Они ехали лесом, и дорога была безветренной, тихой: казалось, теплый летний день, — и вдруг выехали на открытое пространство. Тут были поля, пахоты, раздолбанный проселок мелькнул у косого сарая, и тощая корова покосилась налитым дикостью глазом из кювета, дальше поля обрывались, шли луга и жидкий кустарник, который во все стороны трепал ветер, и больше ничего, даже встречных машин не было. Ветер расчистил горизонт и странно четко глядел вдали синий лес, высотой с траву. Сергей лениво смотрел в окно и думал, что эта невыразительная пустошь необыкновенно близка и понятна ему. Какое-то ласковое, прохладное, успокоительное чувство поселилось в Сергее, когда взгляд его, не напрягаясь, скользил по этому ровному пространству и ему почти не на чем было задержаться. Взгляд был как бы тонкой, вдруг ожившей нитью, связавшей Сергея с природой, — две чашки весов, висящих на нити взгляда: он сам и пустошь — на одном уровне, в полном равновесии… И растрепанная ветром трава, и ржавая в траве лужица, и одинокая корявая сосенка на ней— все было мило Сергею. Взгляд все скользил, не цепляясь ни за что — ему было просторно, это было сродни глубокому вздоху. Медленный, неразличимый переход оттенков зеленого, синего, серого, неуловимая, бледная красота пустоши входила в Сергея и наполняла некой грустной радостью, приятным сожалением неясно о чем. Именно эта прохладная красота казалась ему теперь самой подлинной. И еще недавно так не было, подумал он, еще недавно я мог сказать: какое скучное место! И тут он как бы с удивлением вспомнил, что пять минут назад они миновали прекрасный сосновый бор, из тех, что любил писать Шишкин, а Сергей даже не заметил его, как раньше не замечал пустоши. На яркую красоту, подумал Сергей, на то как раз, что обычно подразумевают под красотой, нужно мало опыта и много сил, чтобы воспринимать ее. Он вспомнил резкие цвета юга, так восхищавшие его в свое время — они показались ему неживыми, неподлинными, как бумажные цветы. «Я — северянин, — подумал он почти с гордостью. — Если я поеду куда-нибудь отдыхать, то в тундру… Непременно весной поеду в тундру!» — сказал он себе уже с возбуждением, бодро выпрямился в сиденье и покосился на отца.

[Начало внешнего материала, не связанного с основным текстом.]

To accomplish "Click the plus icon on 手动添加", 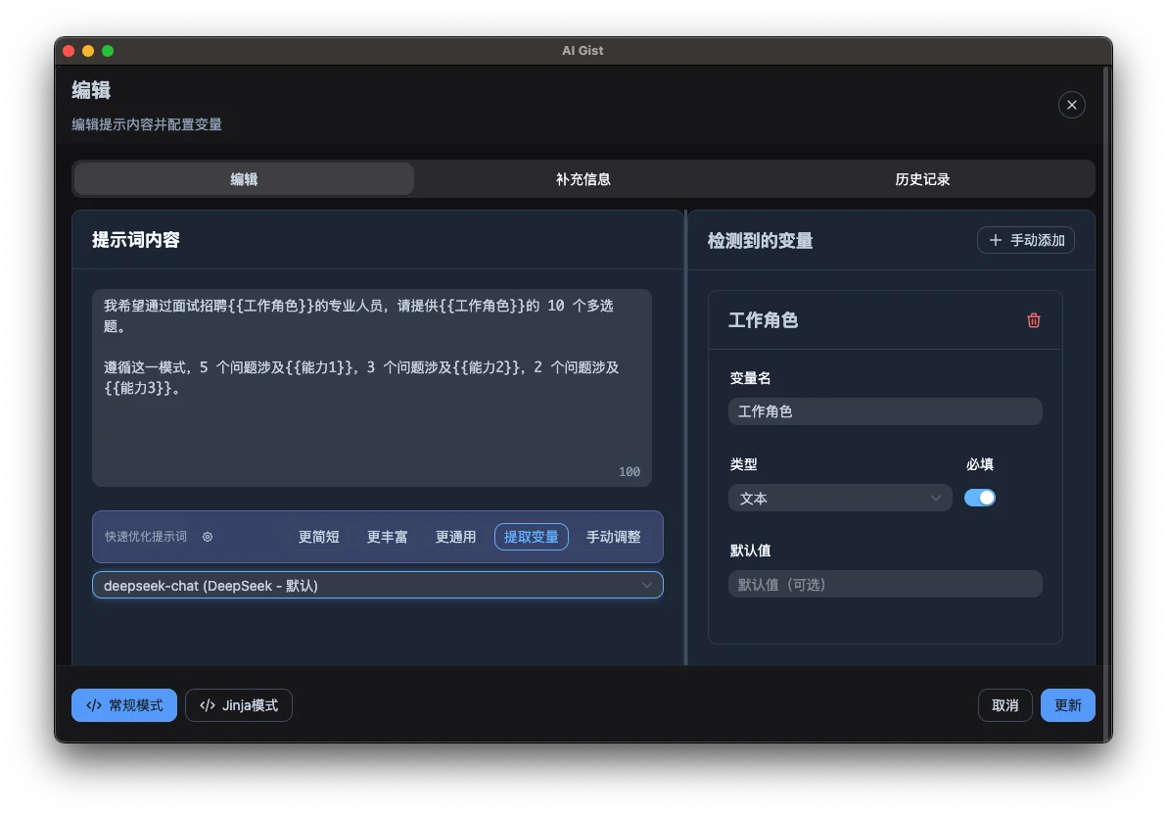I will point(995,240).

Отец же, хотя перед тем привычно и бессознательно вел к тому, чтобы поссориться с сыном, вдруг обрадовался, что ссоры так и не произошло, и уже был благодарен сыну за это и любил его. Отцу приятно теперь было, что вот он сидит за рулем своей собственной машины, нажитой его трудом, хоть и маленькая, но не у каждого она есть, особенно нынче: нахальство как вздорожали, подумать только, «Запорожец», такая-то карафашка, и то… И вот он за рулем своей машины и рядом с ним сын, кто же скажет, что сын мало успел в свои годы. Я совсем еще мальчишка был в его годы, ни о чем таком не думал, а он такой уже талантливый человек, известен… И видно было, как приятно ему слышать из всей фразы Сергея, обращенной к нему, слово «папа» и как ему хотелось, чтобы оно звучало чаще. «Вот и я жду, когда сын мне скажет „папа“, — думал Сергей, — вот и мне это необходимо…» Отец уже льстил сыну, и в этом еще раз было видно, как прекрасно он, в общем, знал, что сына раздражает и что сыну приятно. Потому что опять это были необязательные слова, которые принципиально не устраивали его сына, только теперь это были приятные сыну слова. Сын же понимал, что разговор ни в чем по механизму своему не переменился, но уже думал: что ж поделать, форма разговора у отца такая неудачная, а суть самая прекрасная — любовь.